In Depth

Jamal Khashoggi: Saudi Arabia sentences five to death for murder

Behind-closed-doors trial did not meet ‘required international standards’

A court in Saudi Arabia has sentenced five people to death over the murder of journalist Jamal Khashoggi in October 2018.

The Saudi national was killed inside the kingdom’s consulate in the Turkish city of Istanbul by a team of Saudi agents.

What happened to Khashoggi?

Khashoggi was an outspoken critic of the Saudi regime and of Crown Prince Mohammad bin Salman, who accepted “full responsibility” for the killing but denied having ordered it or having had prior knowledge of it.

Khashoggi visited the Istanbul consulate on 2 October last year to obtain papers he needed to marry his fiancée, Hatice Cengiz. Saudi agents were waiting for him, and he was reportedly sedated and suffocated, according to a UN report, says The Guardian

His body was reportedly dismembered with an electric saw and removed from the consulate in five suitcases. It has never been produced for burial.

The Saudi authorities said the murder was the result of a “rogue operation” and put 11 unnamed individuals on trial.

What happened at the trial?

Saudi Arabia announced in November last year that it would seek the death penalty for five of its agents accused of being behind the killing of Khashoggi.

The trial began in January, with nine sessions held before Monday’s sentencing. The media was banned from covering the trial, but representatives of the Turkish government, Saudi human rights groups and the UN Security Council were allowed to attend.

A total of 31 individuals were investigated over the killing, 21 of them were arrested and 11 stood trial, says the BBC.

The court decided it had enough evidence to sentence five people for Khashoggi’s death – but it did not incriminate two top officials close to Crown Prince Mohammed bin Salman, reports Bloomberg.

Three of the 11 who stood trial were found not guilty, while a further three were given 24-year prison terms.

Saud al-Qahtani, formerly a top adviser to Prince Mohammad, was interrogated but no evidence was found against him, according to deputy attorney general Shalaan Shalaan. Ahmed al-Asiri, a senior intelligence official, was also found not guilty by the court. Both were removed from their positions after the Khashoggi killing.

Shalaan said the court had found no evidence that the murder was premeditated, directly contradicting the findings of Turkish and Western intelligence agencies.

Saudi agents were recorded discussing how to dismember Khashoggi’s body before he entered the consulate, referring to him as a “sacrificial lamb”.
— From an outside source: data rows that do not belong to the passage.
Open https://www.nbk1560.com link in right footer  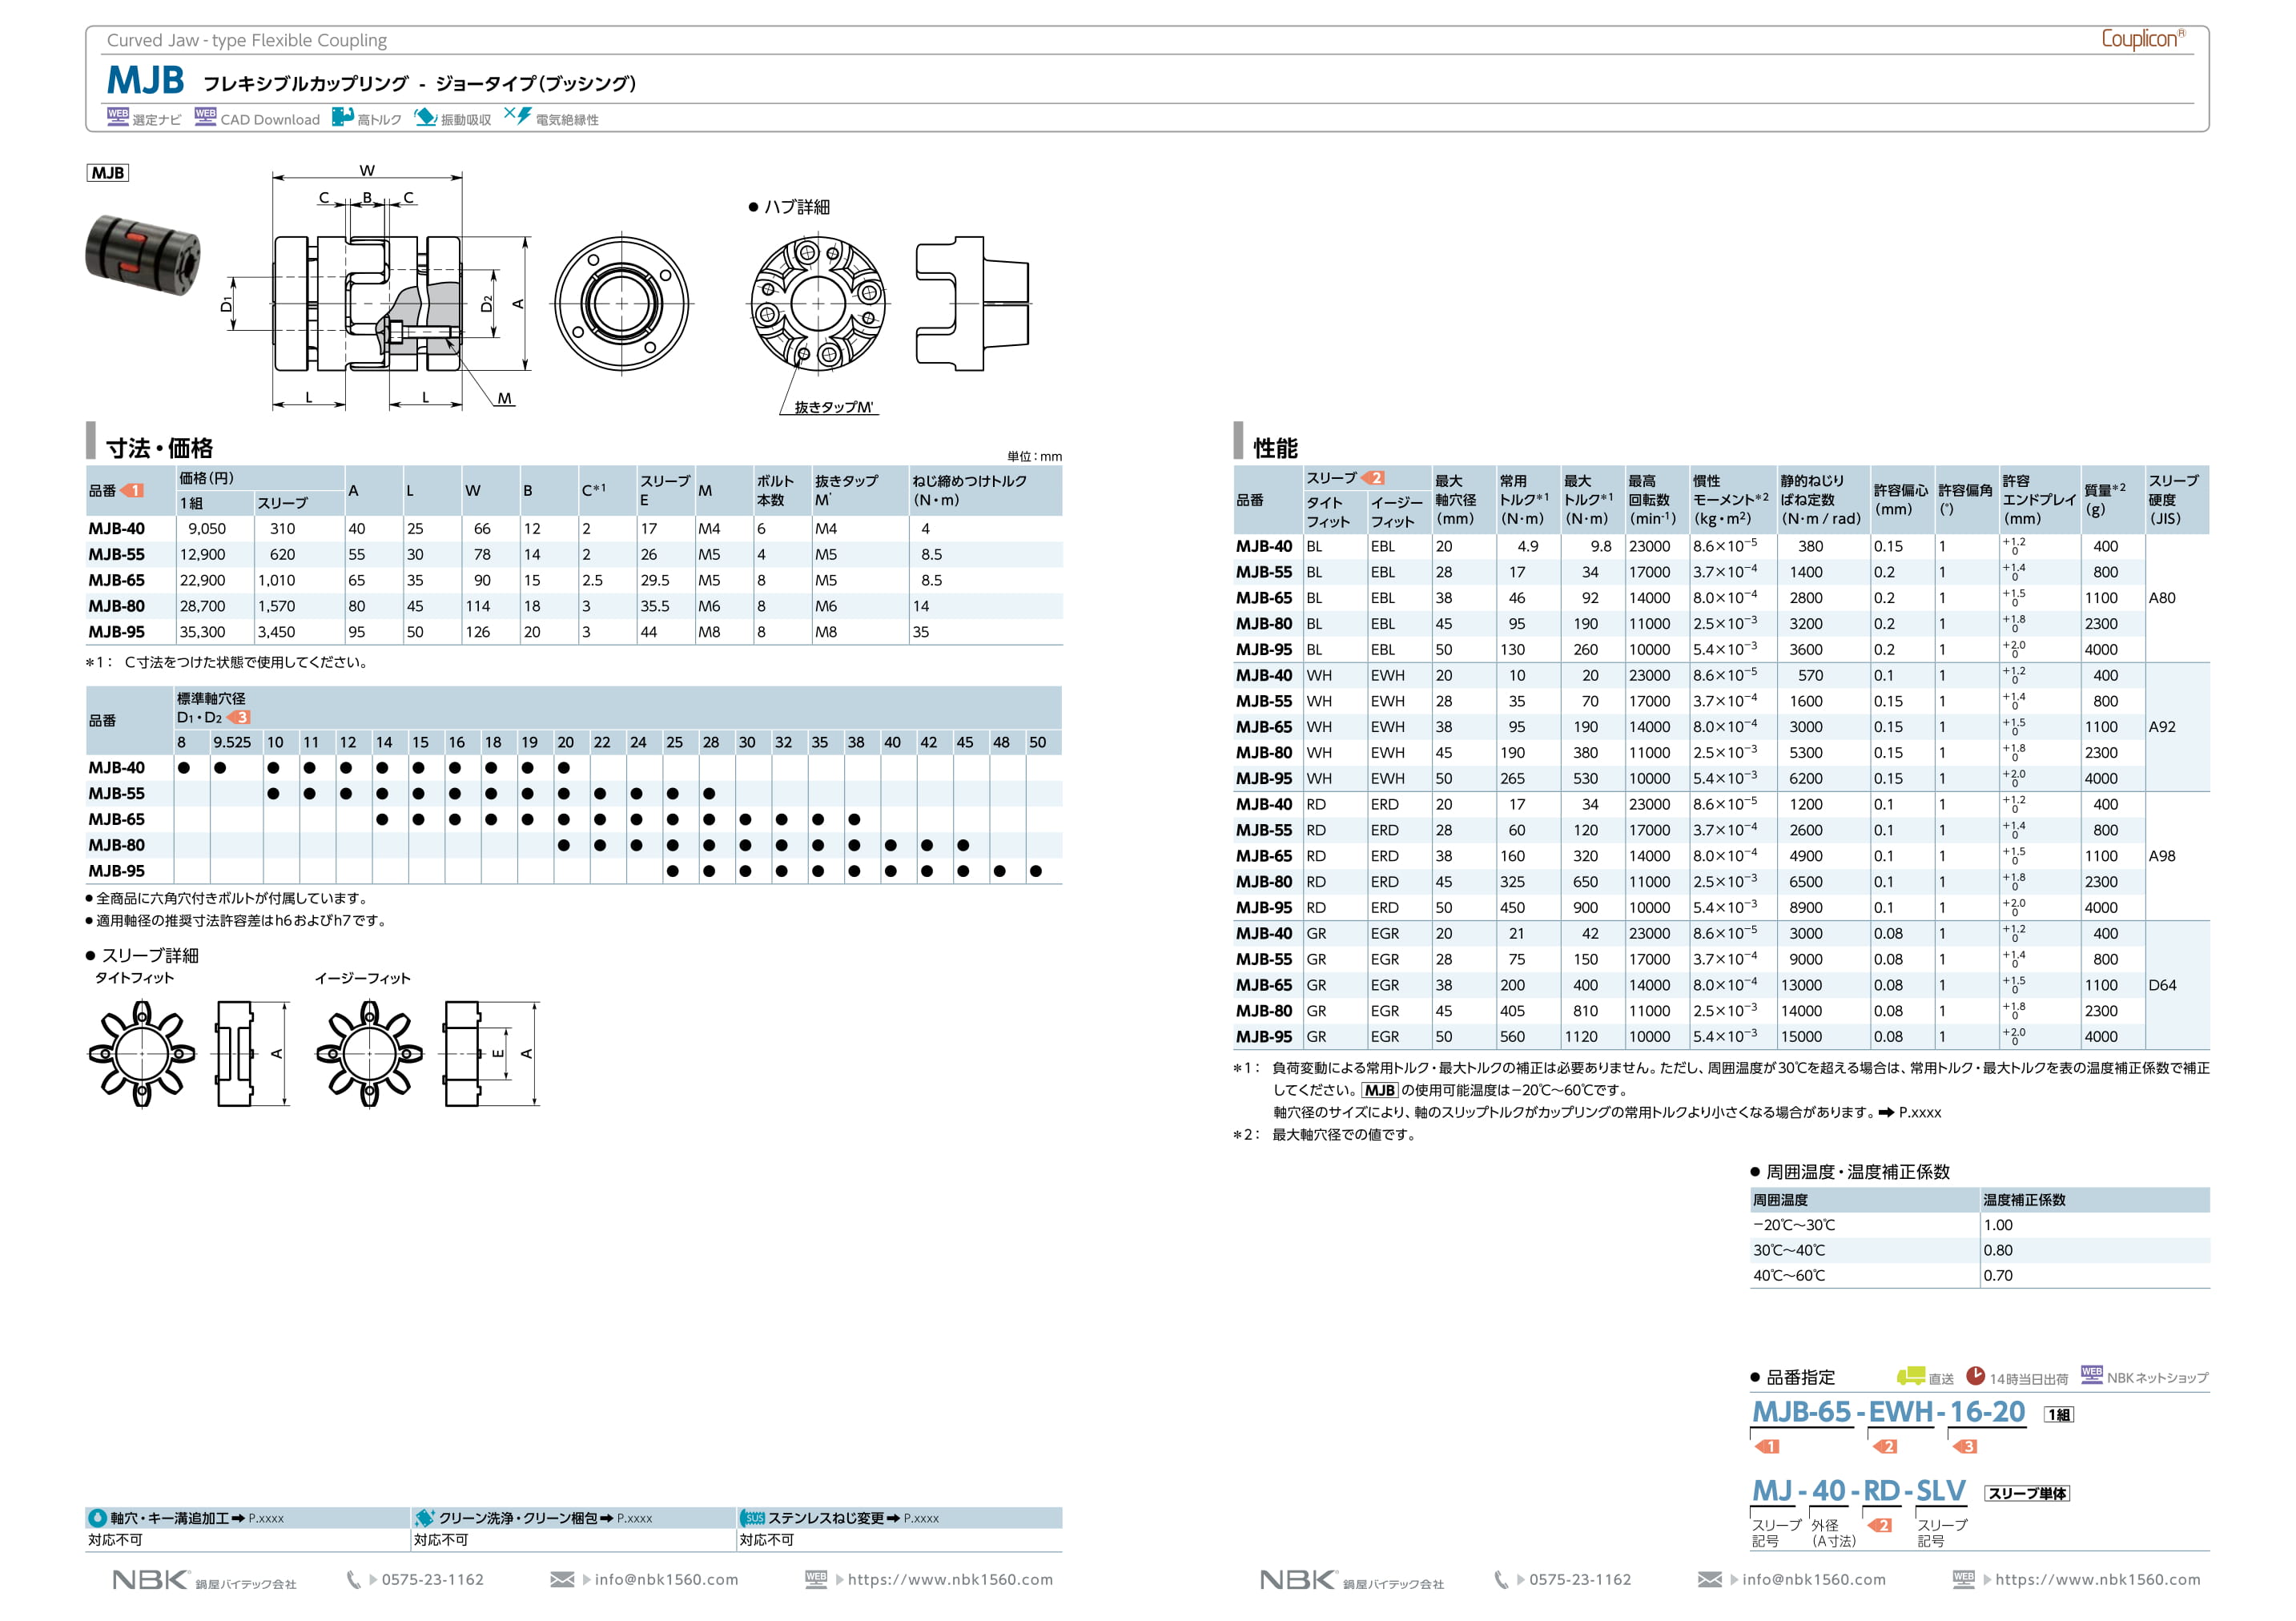[2097, 1580]
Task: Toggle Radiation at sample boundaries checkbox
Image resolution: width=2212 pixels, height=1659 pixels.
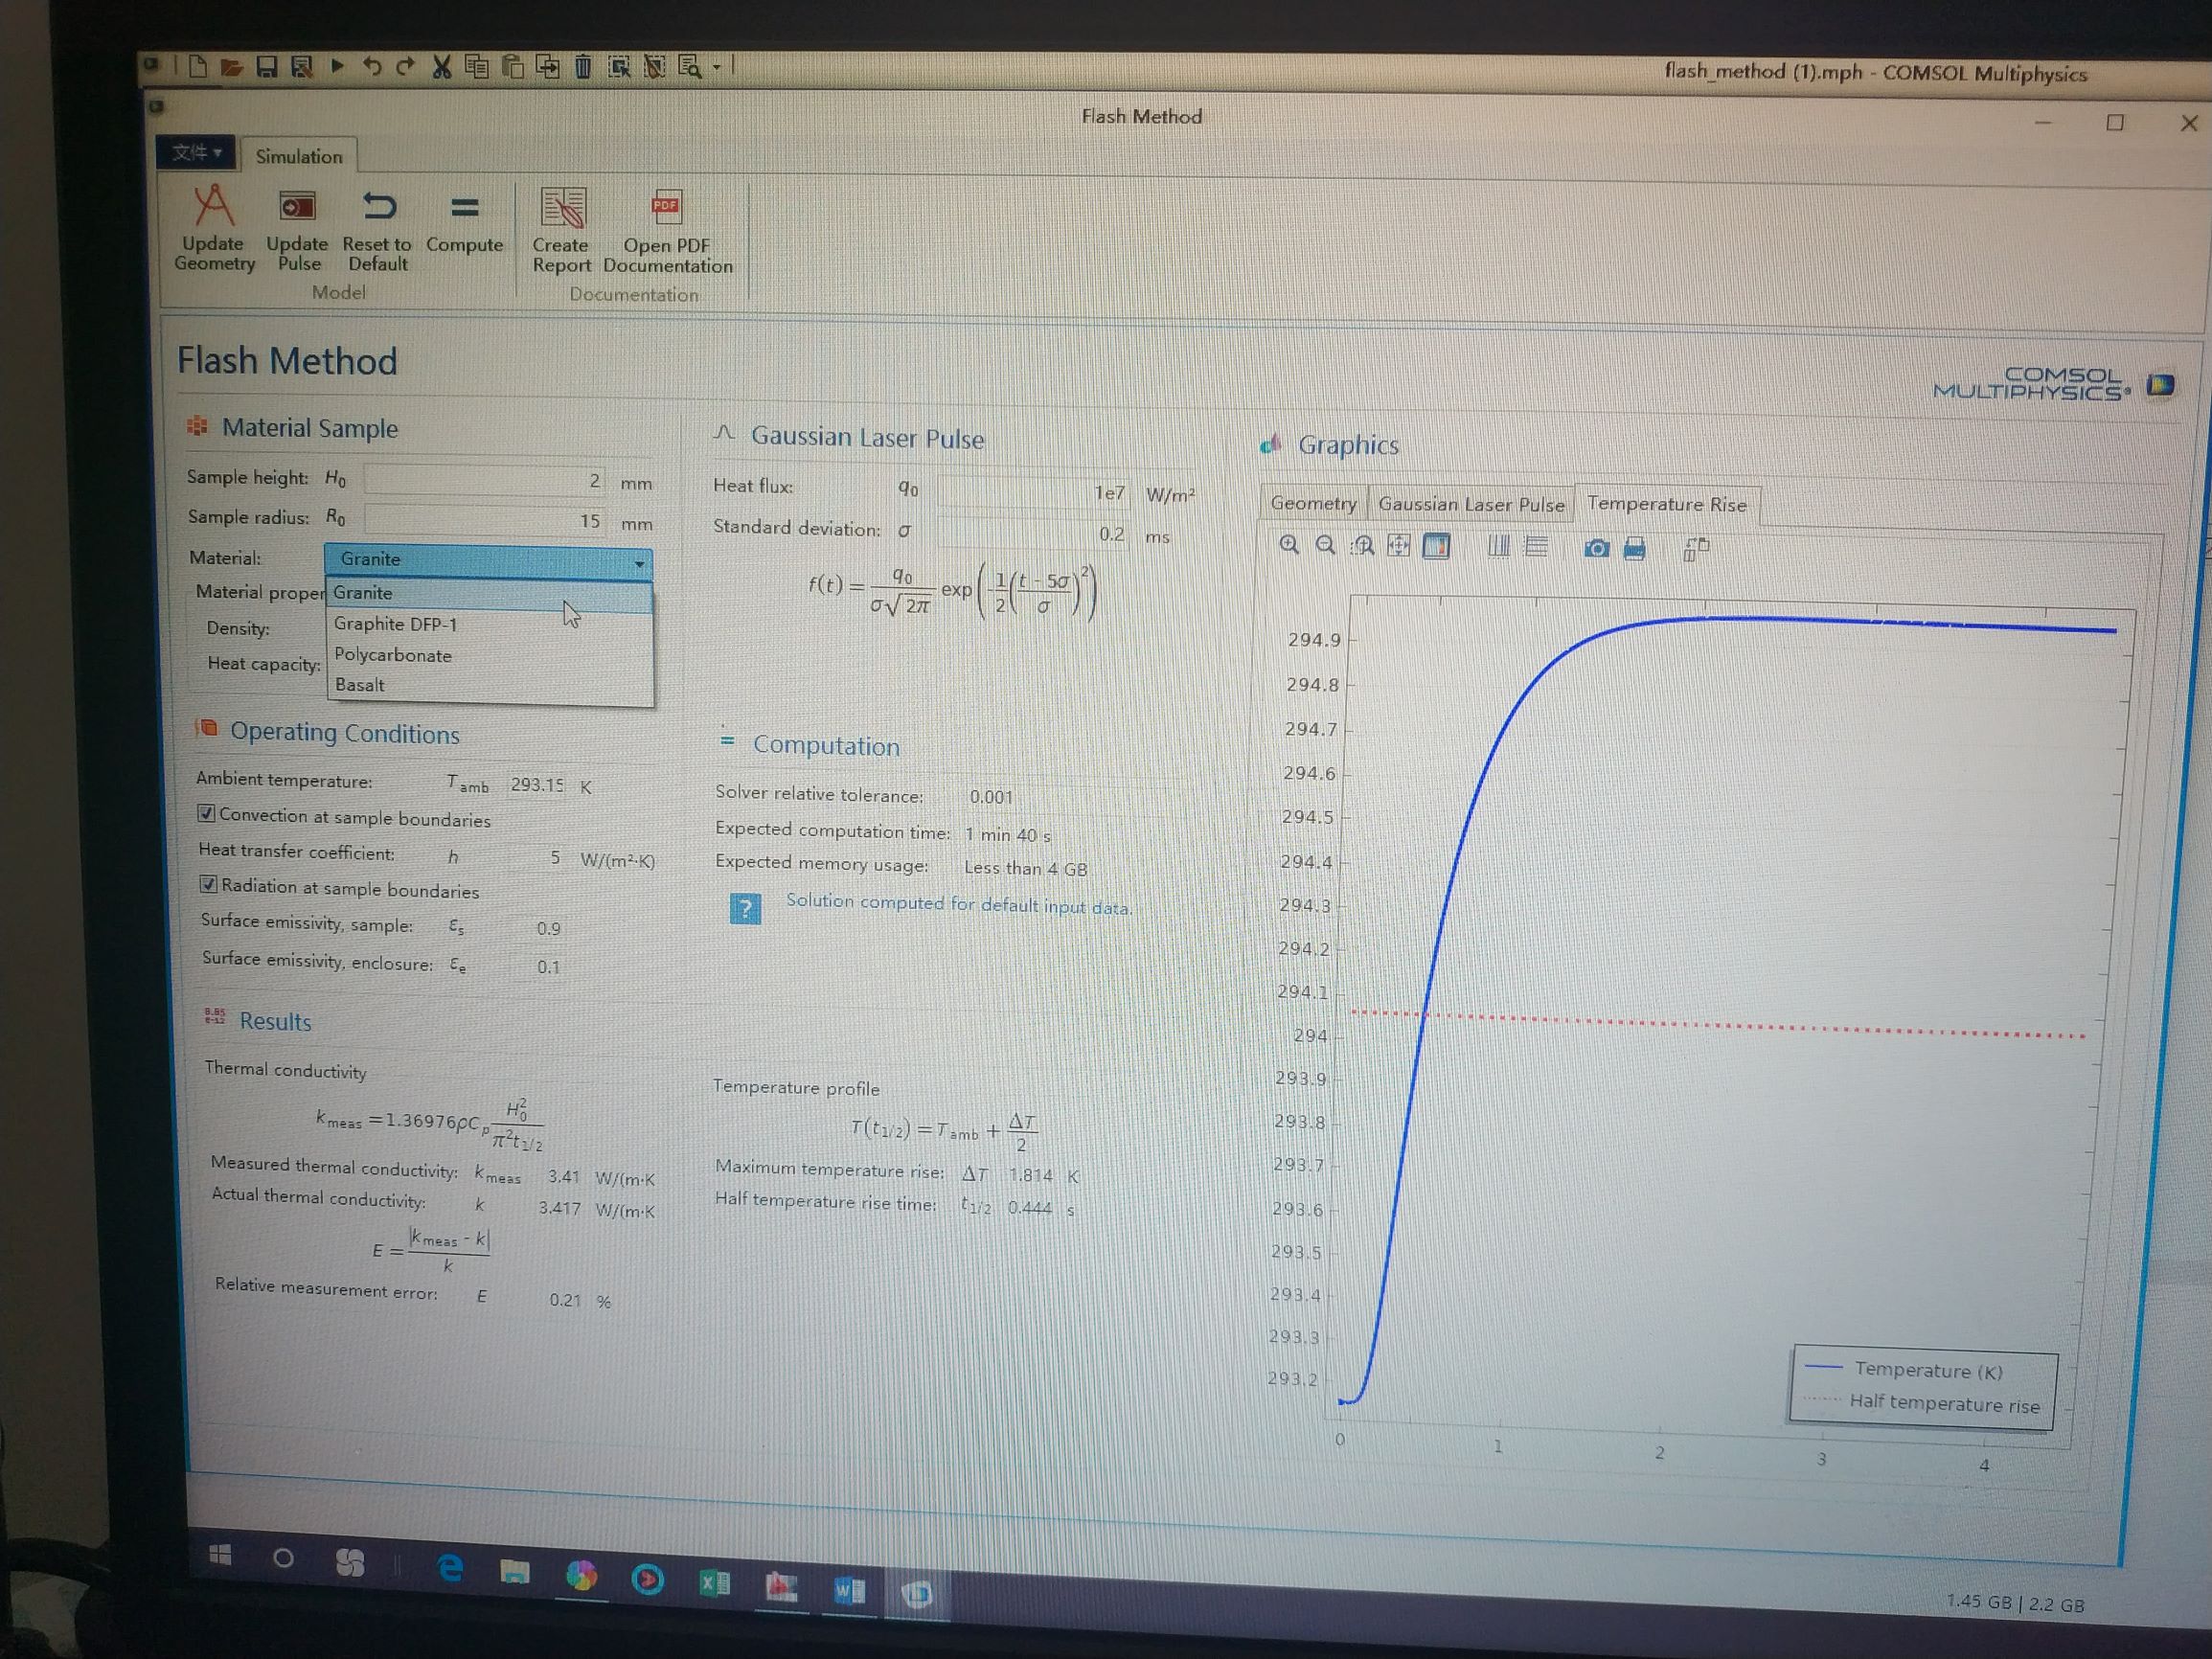Action: click(209, 884)
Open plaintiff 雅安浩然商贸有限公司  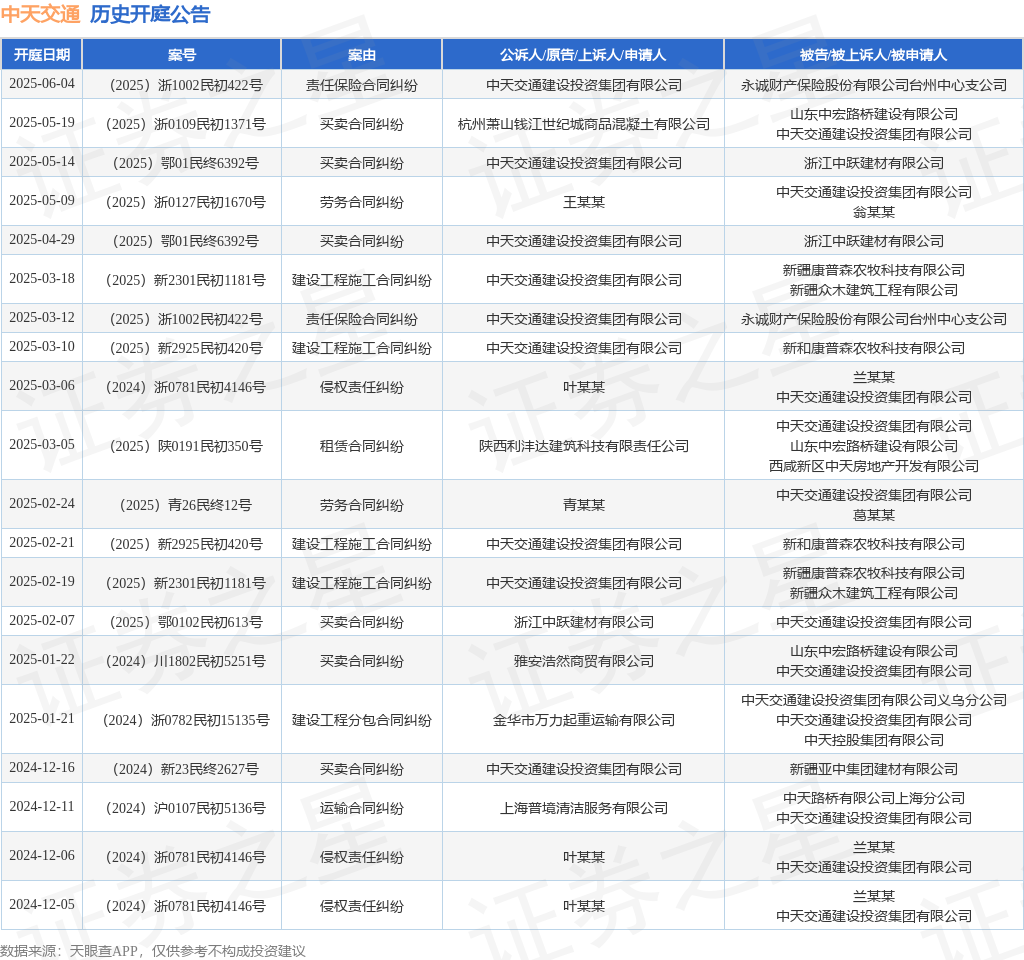coord(583,661)
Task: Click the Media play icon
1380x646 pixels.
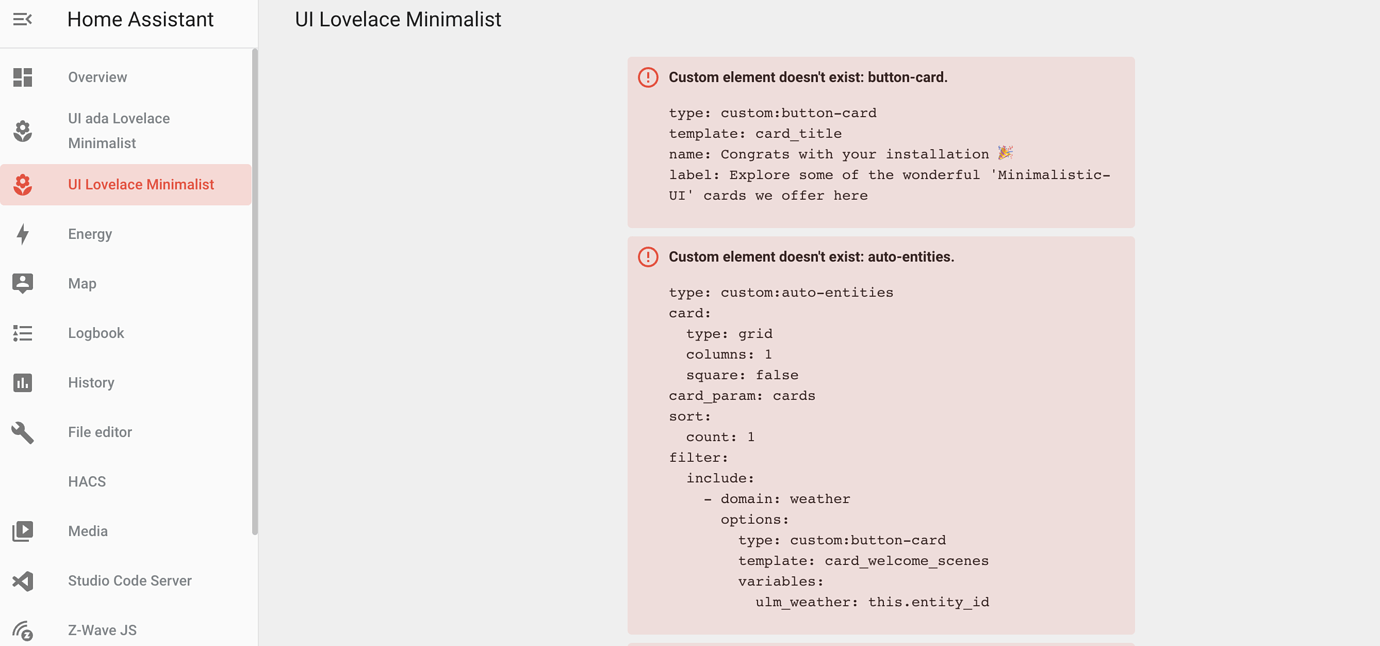Action: pos(22,531)
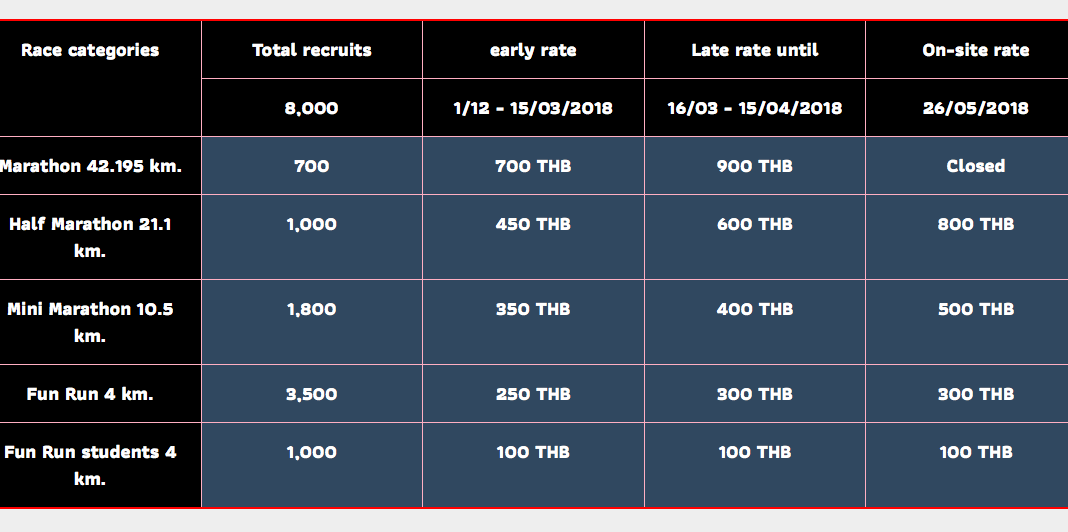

Human Rights Watch said the trial did not meet the required international standards, and the Saudi authorities had “obstructed meaningful accountability”.

What happens next?

The public prosecutor will “study the verdict and look into filing an appeal”, according to a statement. The death sentences must be upheld by the Court of Appeal and the Supreme Court.

And many questions remain over the role of the Crown Prince in the killing. Agnes Callamard, the UN Special Rapporteur on Extra-Judicial Executions, said the trial was “the antithesis of justice”.

“Bottom line: the hit-men are guilty, sentenced to death. The masterminds not only walk free. They have barely been touched by the investigation and the trial,” she wrote on Twitter.

A report released by Callamard in June found that Khashoggi’s death was a “premeditated extrajudicial execution” by the Saudi state, and there was sufficient evidence for further investigations into the liability of high-level officials, including bin Salman.

Callamard dismissed the assertion that the killing was not premeditated as “utterly ridiculous”, pointing to the discussions on dismembering the body “hours before it actually occurred”.